● Exercise tasks
A. According to the CYP2D6 genotyping text, how many subjects with homozygous 1023T/T calls by TaqMan assay were also tested by RFLP analysis?
B. Continue the CYP2D6 genotyping text, starting right after its final sentence.

● Page text
BEGIN

CYP2D6 genotyping performed at three different institutions identified 16 subjects of predominantly African ancestry (Table 1) which presented heterozygous for certain key SNPs (100C>T, 1846 G>A, 2850C>T), were negative for all other SNPs tested as well as copy number variations (CNVs), but were homozygous for 1023T/T (Figure 2A). Cases 1–11 also did not exhibit any evidence for the presence of hybrid genes (CYP2D6/2D7 or 2D7/2D6) based on quantitative CNV analysis that could conceivably interfere with the assay result in question. This suggested that these subjects have a CYP2D6*4/*17 genotype with a novel CYP2D6*4 subvariant that carries the 1023C>T SNP. When using a CMH custom-made CYP2D6*17 TaqMan assay these subjects also genotyped homozygous for 1023T/T (data comparable to those shown in Figure 2A). Two Coriell samples (cases 12 and 13) with the same SNP patterns were identified by Thermo Fisher Scientific (formerly Life Technologies, Foster City, CA, USA). Seven subjects with homozygous 1023T/T calls by TaqMan assay were also interrogated by RFLP analysis. In contrast to the TaqMan assay results, RFLP indicated heterozygosity for the CYP2D6*17 1023C>T SNP (Table 2).

Table 1
Table 2 Genotype and Gene Resequencing Results
Figure 2
figure 2

CYP2D6*17 (1023C>T) TaqMan Assay Genotype Results.

(Panels A and B) show the scatter plots for TaqMan assays C__2222771_40 (original assay) and C__2222771_A0 (alternative assay). Numbered subjects correspond to cases 1–9 and 21–23 (Tables 1 and 2). Cases 1–9 were identified as 1023 T/T with the original assay (panel A), but genotyped accurately as 1023 C/T with the alternative assay (panel B). Additional samples of known genotypes were analyzed as references to allow cluster formation in the scatter plots; none of these controls carry a CYP2D6*4.

END

● Data below
BEGIN

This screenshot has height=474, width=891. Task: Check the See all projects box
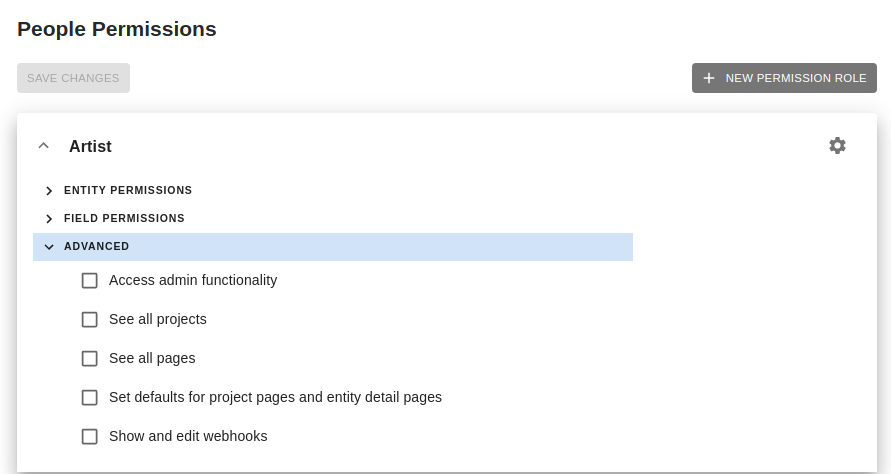(90, 320)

END

● Answers to this exercise
A. Seven subjects.

B.
This result was confirmed by complete (case 1) or partial (cases 2–11) gene resequencing. Sequencing was performed on PCR products representing both alleles; no novel SNPs that could conceivably interfere with the TaqMan assay were found. It was noted however, that all subjects had three SNPs (974C>A, 984A>G and 997C>G) that are commonly found on CYP2D6*4 variants including *4A, B, F, H, J and M while *4L is defined as having 997C>G only and *4C, D, E and K appear to lack this SNP trio (Fig. 1, Table 1 and Ref. 20).

Cases 19 and 20

Cases 19 and 20 tested heterozygous for 100C>T, 1023C>T, 1846G>A and 2850C>T by TaqMan, which is consistent with a CYP2D6*4/*17 genotype. In contrast to cases 1–18, there were no conflicting genotyping results (Figure 2A and Table 2) suggesting that these two subjects did not have any SNV(s) affecting assay performance. Interestingly, sequencing revealed that case 19 was wild-type for 974C>A, 984A>G and 997C>G providing evidence that the SNP trio is suppressing amplification from the CYP2D6*4 subvariants carrying these three SNPs. Sequence information was not available for case 20. Both cases were also negative for CNVs and were negative for hybrid arrangements.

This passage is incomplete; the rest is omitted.